# INSTRUCTIONS TO FOLLOW
Output the records from the line containing "You are a computer-use agent. The" through the line containing "Click inside the" as a two-column CSV with columns instruction and action, one row per record. Put each record's text and its answer in separate quoted fields, replacing line breaks with spaces.

Records listed in a dataset
____

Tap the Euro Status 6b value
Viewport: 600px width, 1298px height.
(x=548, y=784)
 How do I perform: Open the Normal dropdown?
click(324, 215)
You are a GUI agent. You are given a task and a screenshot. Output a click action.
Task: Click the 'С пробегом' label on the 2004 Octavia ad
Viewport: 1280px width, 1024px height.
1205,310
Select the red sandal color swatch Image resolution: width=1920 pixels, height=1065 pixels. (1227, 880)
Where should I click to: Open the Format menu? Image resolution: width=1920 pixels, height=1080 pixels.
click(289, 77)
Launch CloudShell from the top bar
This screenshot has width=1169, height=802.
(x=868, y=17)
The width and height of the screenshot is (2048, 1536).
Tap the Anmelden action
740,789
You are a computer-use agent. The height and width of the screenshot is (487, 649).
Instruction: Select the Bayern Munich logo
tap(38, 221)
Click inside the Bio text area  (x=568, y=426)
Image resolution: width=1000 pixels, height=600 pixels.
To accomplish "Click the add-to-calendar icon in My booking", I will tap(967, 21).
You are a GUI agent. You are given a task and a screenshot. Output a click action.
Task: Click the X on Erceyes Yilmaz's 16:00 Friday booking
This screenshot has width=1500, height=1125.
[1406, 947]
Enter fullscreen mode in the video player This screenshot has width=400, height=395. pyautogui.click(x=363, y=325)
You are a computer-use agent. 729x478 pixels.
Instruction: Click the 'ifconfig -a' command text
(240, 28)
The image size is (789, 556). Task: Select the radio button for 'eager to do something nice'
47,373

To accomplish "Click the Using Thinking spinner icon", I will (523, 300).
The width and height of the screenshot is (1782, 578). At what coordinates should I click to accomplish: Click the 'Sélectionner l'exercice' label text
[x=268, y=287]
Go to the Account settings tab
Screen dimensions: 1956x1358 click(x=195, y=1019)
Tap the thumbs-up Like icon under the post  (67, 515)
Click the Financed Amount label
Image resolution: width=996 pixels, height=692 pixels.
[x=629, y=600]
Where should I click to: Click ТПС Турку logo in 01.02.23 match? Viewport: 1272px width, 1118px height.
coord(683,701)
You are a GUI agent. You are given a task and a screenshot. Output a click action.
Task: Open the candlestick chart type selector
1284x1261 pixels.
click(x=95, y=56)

____

# WORKED ANSWER
instruction,action
"You are a computer-use agent. The height and width of the screenshot is (487, 649). Instruction: Select the Bayern Munich logo","tap(38, 221)"
"Click inside the Bio text area","(x=568, y=426)"